E à partida, não em relação a Aboubakar mas aos outros mencionados, Taremi subiu um degrau (ou dois) na criação. Envolve-se melhor, liga melhor com o meio-campo, e assume (quase sempre) as despesas da frente avançada nesse aspecto. E se até aqui não precisa de misericórdia, a coisa complica-se (a meu ver) na definição. E quando falo em definição não me refiro só à finalização mas também ao último passe. E observando Taremi observam-se também lacunas na definição de assistências para golo, ou na definição do último toque (aquele que se quer que beije o cordame). Não é, portanto, um definidor, como não me parece um matador. Quer isto dizer que se deva prescindir dos seus serviços? Aqui é que voltamos à introdução do texto e à necessidade de transcendência que escapa ao futebol (e à maioria das áreas na sociedade). Se não corresponde a tudo o que se espera daquela posição, é para matar, para deitar fora.
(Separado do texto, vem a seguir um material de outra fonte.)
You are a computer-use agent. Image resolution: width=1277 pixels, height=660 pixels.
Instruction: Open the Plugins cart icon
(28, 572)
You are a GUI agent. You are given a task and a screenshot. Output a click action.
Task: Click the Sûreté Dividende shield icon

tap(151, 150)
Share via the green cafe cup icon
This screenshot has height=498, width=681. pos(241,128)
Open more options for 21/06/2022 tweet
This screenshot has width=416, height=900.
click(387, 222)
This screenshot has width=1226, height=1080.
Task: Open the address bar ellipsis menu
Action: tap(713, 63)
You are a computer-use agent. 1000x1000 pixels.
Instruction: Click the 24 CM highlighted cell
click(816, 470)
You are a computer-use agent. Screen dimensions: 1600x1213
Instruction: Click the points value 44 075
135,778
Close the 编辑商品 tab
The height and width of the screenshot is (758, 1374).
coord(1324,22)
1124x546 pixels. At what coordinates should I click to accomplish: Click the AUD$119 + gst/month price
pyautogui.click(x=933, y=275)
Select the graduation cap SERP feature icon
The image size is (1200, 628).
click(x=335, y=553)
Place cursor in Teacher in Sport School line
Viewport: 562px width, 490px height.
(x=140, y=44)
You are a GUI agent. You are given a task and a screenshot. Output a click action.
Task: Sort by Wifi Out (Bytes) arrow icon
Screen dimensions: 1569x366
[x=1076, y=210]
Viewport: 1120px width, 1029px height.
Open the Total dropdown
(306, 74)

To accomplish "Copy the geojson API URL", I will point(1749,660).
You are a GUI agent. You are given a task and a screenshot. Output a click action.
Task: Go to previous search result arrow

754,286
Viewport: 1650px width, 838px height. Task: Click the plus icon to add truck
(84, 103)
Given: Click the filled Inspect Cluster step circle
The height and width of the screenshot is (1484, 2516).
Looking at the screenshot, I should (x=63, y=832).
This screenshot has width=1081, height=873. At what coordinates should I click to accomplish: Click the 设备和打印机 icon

E que ferramentas oferece o futebol a quem é competente, ou bom, mas não é excelente? Sim, Taremi é um bom jogador, que realizou uma boa primeira época no Dragão. Mas quando falamos em avançados referência no FC Porto (e não preciso de nomear) todos eles foram excelentes. Não foram só bons. E há a hipótese de Taremi se tornar um deles? Bem, se há [a hipótese] então a misericórdia só servirá para se ter sempre em conta essa mesma hipótese. Não servirá para não reconhecer que o jogador não está ainda no patamar que se deseja. Como se costuma dizer, não se pode curar aquilo que não se pode ver, e de Taremi vêem-se falhas na definição dos lances – principalmente quando eles já cheiram a golo. Algo que intercala, e bem, com jogos onde isso não se nota tanto e onde o golo, ou golos, que consegue mascaram um pouco isso. Mas no geral, para o patamar que o FC Porto exige, o vídeo (não editado) das ações do iraniano neste recente FC Porto-Belenenses dá um cheirinho do que se fala neste texto. Dá um cheirinho também de tudo o que faz de bem (sem bola está num patamar incrível) mas do ponto de vista de uma equipa técnica, e sua análise, não se pode ignorar a tal falta de definição no último terço.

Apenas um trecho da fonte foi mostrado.